Penipuan Dokumen Kependudukan oleh WNA Asal Tiongkok di Makassar
Kantor Imigrasi Makassar berhasil menggagalkan upaya penipuan dokumen negara yang dilakukan oleh seorang Warga Negara Asing (WNA) asal Republik Rakyat Tiongkok (RRT). Kasus ini menunjukkan adanya tindakan ilegal dalam pengajuan paspor dan pemalsuan data kependudukan.
Awal Terungkapnya Kasus
Kasus ini bermula saat seorang pria yang mengaku bernama AT datang ke Kantor Imigrasi Makassar untuk mengajukan paspor. Namun, petugas mencurigai karena pemohon tidak fasih berbahasa Indonesia. Kecurigaan tersebut terbukti setelah sistem pemindaian menemukan kecocokan data biometrik antara pemohon dengan data WNA asal RRT atas nama LJ.
Mengetahui dirinya sedang dalam pemeriksaan mendalam, pemohon berinisial LJ melarikan diri dari ruang tunggu pelayanan sebelum pemeriksaan selesai. Hal ini memicu investigasi lebih lanjut oleh pihak imigrasi.
Pemeriksaan dan Koordinasi dengan Disdukcapil
Berdasarkan pengecekan sistem, diketahui bahwa LJ adalah warga negara RRT. Penyelidikan lebih lanjut mengungkap adanya manipulasi data kependudukan yang sistematis. Koordinasi dengan Dinas Kependudukan dan Catatan Sipil (Disdukcapil) Kota Makassar memastikan bahwa KTP, Kartu Keluarga, dan Akta Kelahiran atas nama AT adalah tidak sah.

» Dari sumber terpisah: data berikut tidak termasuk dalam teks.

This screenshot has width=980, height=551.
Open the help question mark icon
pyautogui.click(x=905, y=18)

Kepala Kantor Imigrasi Makassar Abdi Widodo Subagio menyatakan bahwa kasus ini telah ditingkatkan ke tahap penyidikan setelah gelar perkara pada Februari 2026 lalu. “Perkara telah memenuhi unsur untuk ditingkatkan ke tahap penyidikan. Kami telah berkoordinasi dengan Korwas PPNS Polda Sulsel untuk penerbitan SPDP dan langkah hukum selanjutnya,” jelasnya.

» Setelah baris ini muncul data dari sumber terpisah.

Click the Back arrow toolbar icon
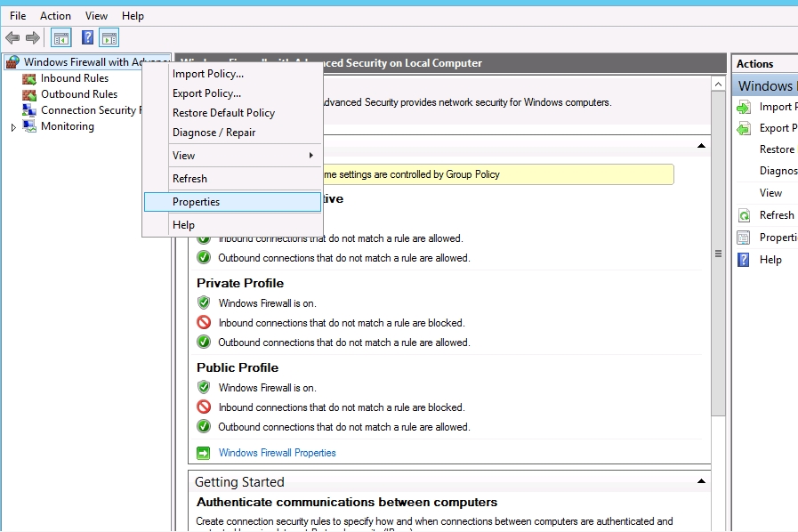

Barang Bukti yang Diamankan
Saat ini, barang bukti berupa fotocopy dokumen palsu, rekaman CCTV, dan data perlintasan telah diamankan. Meskipun keberadaan LJ saat ini belum diketahui, pihak Imigrasi telah memasukkan nama yang bersangkutan ke dalam daftar Subject of Interest (SOI) dan daftar cekal untuk mencegah pelaku melarikan diri ke luar negeri.
Pernyataan Direktur Jenderal Imigrasi
Direktur Jenderal Imigrasi, Hendarsam Marantoko, memberikan apresiasi bagi petugas yang mengidentifikasi pemalsuan dokumen ini dan menegaskan bahwa jajarannya tidak akan memberikan ruang bagi praktik pemalsuan identitas yang merusak integritas dokumen negara.

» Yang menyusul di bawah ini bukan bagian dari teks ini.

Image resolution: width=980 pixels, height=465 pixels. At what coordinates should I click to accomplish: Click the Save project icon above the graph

“Kami telah menginstruksikan seluruh kantor imigrasi untuk meningkatkan kewaspadaan dan memperketat proses verifikasi faktual terhadap dokumen kependudukan,” ujar Hendarsam Marantoko. Ia menambahkan, “Imigrasi akan menindak tegas segala bentuk upaya pemberian data tidak sah demi memperoleh dokumen perjalanan RI, utamanya kepada pihak yang mencoba mengelabui hukum keimigrasian kita, demi menjaga kedaulatan serta keamanan nasional.”
Imbauan kepada Masyarakat
Ia juga mengimbau masyarakat untuk selalu mengikuti prosedur resmi dalam pengurusan paspor dan melaporkan jika menemukan aktivitas mencurigakan terkait keberadaan orang asing di lingkungannya. Penegakan hukum yang konsisten diharapkan dapat memberikan efek jera sekaligus menjaga kepercayaan publik terhadap sistem administrasi keimigrasian Indonesia.